5. The resulting TLV is characterized via time-resolved off-axis interferometry with a Fourier-transform-limited probe pulse to reconstruct the complete amplitude and phase distributions of the 3D spatiotemporal topology.

Main Results

Generation of STOLs and STOKs: The team successfully demonstrated the generation of fundamental STOLs (e.g., $q_1=1, q_2=1$ and $q_2=3$ ) and STOKs (e.g., $q_1=1, q_2=3/2$ and $q_2=5/2$ ). The experimental iso-intensity surfaces agreed with theoretical predictions, showing distinct closed toroidal loops that were either linked or knotted.
Nested Topologies: By increasing the topological charges to integer multiples (e.g., $2q_1, 2q_2$ ), the authors constructed nested STOLs and STOKs, demonstrating a hierarchical architecture where individual topological structures are interconnected in a linked configuration.
Propagation Robustness: Simulations and analyses of propagation dynamics in free space and linear dispersive media (silica glass with normal and anomalous dispersion) revealed that these spatiotemporally localized topologies exhibit remarkable robustness.
- Under anomalous dispersion, the vortex ring behaves as an approximate self-similar solution to Maxwell's equations.
- Under normal dispersion, while individual TLVs are short-lived, the superposition of TLVs with opposite charges preserves the overall morphological stability of the nontrivial topology, despite temporal inversion.

Significance and Claims
The work claims a fundamental transition in topological photonics from structures extending over three-dimensional space to paraxial wavepackets of nontrivial topology physically localized in the transverse plane and in time.
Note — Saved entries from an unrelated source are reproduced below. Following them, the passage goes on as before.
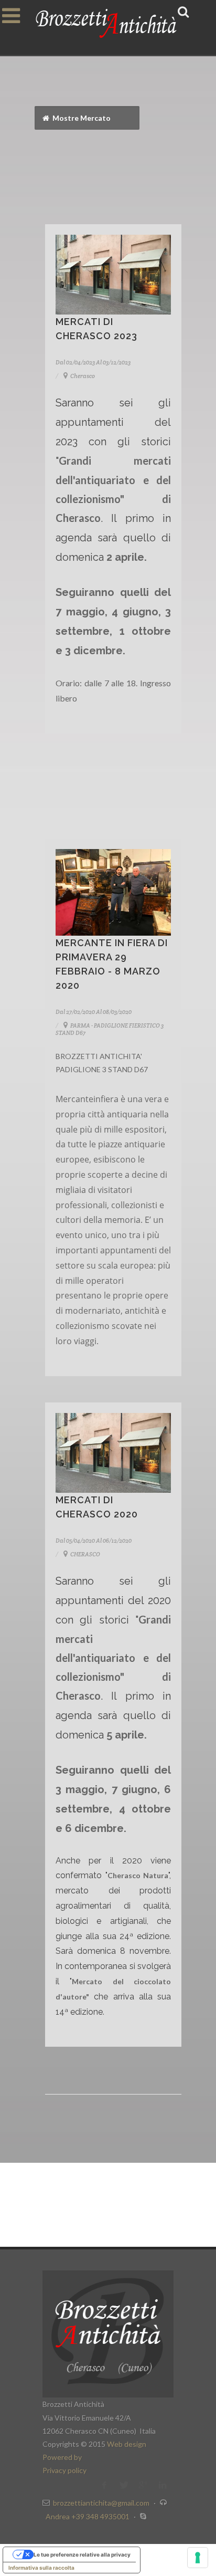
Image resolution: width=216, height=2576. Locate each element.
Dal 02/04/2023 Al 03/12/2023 (93, 362)
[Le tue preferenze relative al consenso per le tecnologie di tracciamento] (198, 2558)
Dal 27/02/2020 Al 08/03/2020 (94, 1011)
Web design (126, 2443)
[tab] (87, 118)
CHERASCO (84, 1554)
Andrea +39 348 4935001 (88, 2516)
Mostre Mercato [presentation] (81, 117)
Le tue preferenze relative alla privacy (82, 2554)
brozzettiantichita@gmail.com (101, 2502)
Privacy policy (64, 2470)
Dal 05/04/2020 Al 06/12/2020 (94, 1540)
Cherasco (82, 376)
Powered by (62, 2457)
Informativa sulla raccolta (41, 2567)
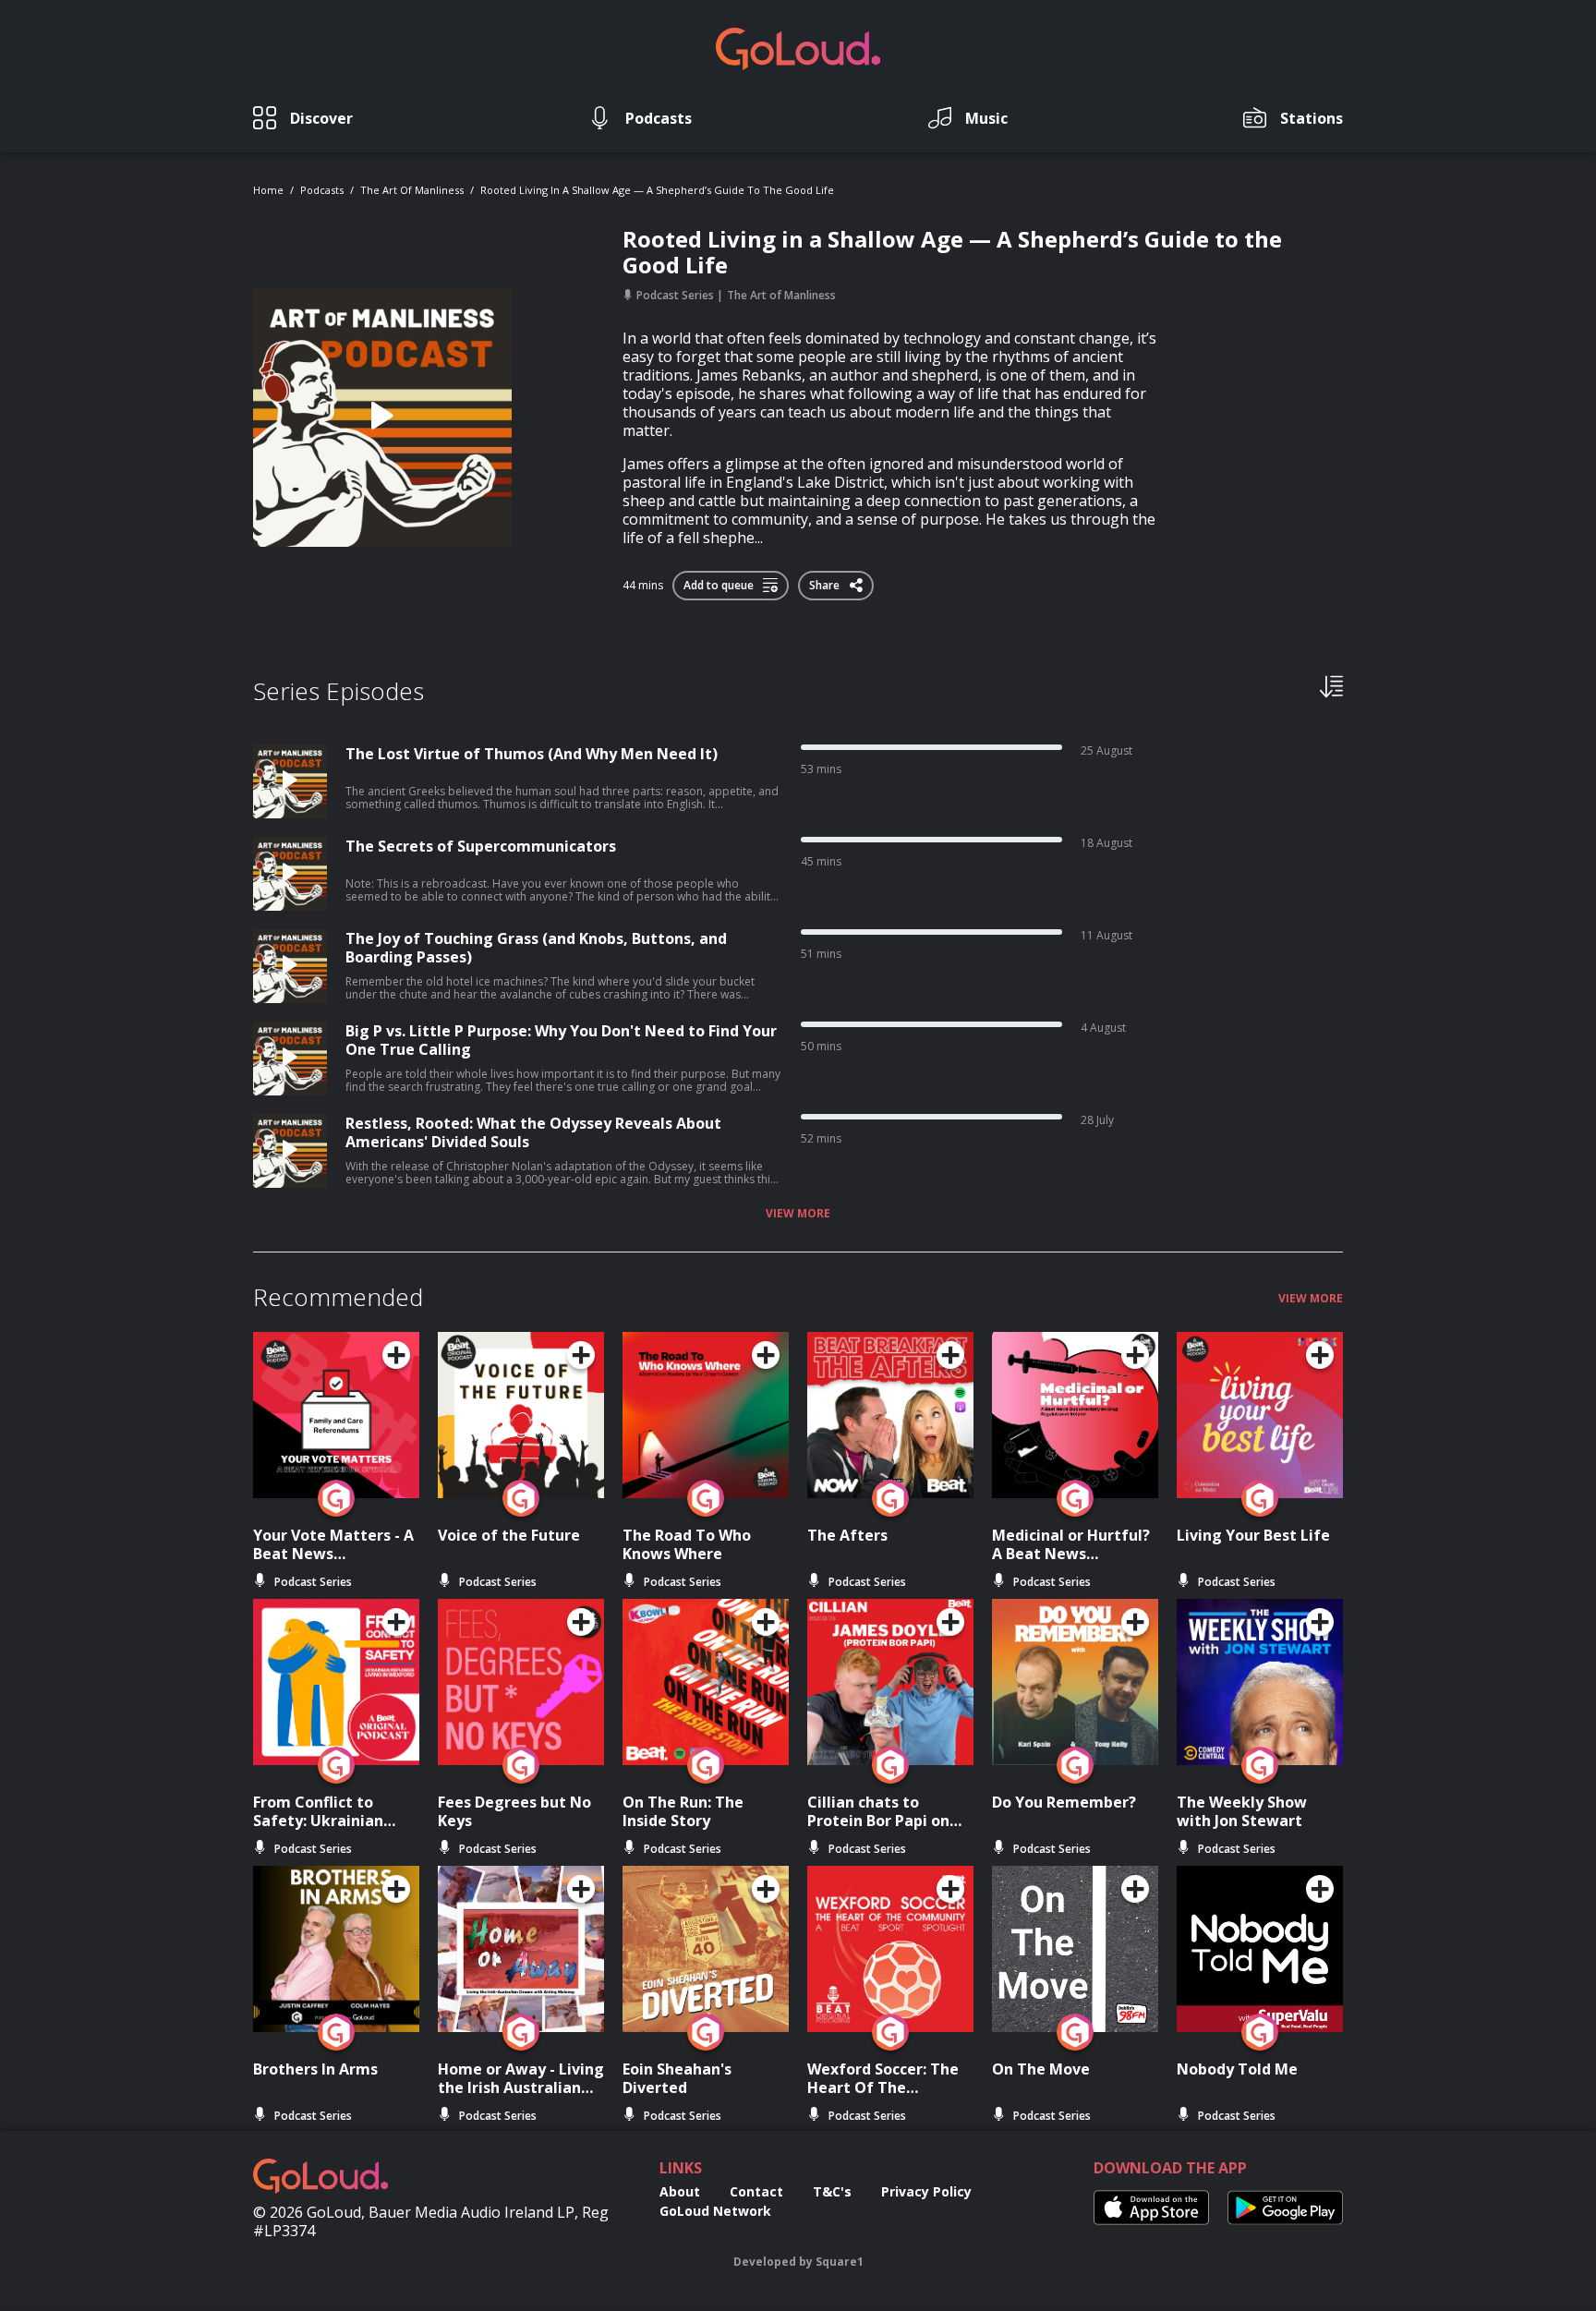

Novelty: Unlike conventional optical knots defined by intensity null lines arising from the diffraction of monochromatic beams, these structures are defined by iso-intensity trajectories of shaped polychromatic wave fields in the space-time domain. This approach does not rely on longitudinal diffraction for formation.
Carrier Potential: Since these topologies are localized in time and propagate at the group velocity, they can function as independent optical carriers, thereby addressing the limitation of previous purely spatial topologies that cannot be transported.
Applications: The authors suggest that these findings offer perspectives for advancing spatiotemporal photonic topologies and exploring applications in high-capacity computing, communication, data storage, and encryption. The ability to generate intense, localized fields also opens pathways for inscribing topological defects in photosensitive materials using high-power femtosecond lasers.
Theoretical Contribution: The work establishes a mathematical correspondence between the geometric representation of topological structures and localized space-time fields, deriving the spatiotemporal form from intrinsic geometric similarities rather than from a trivial temporal extension.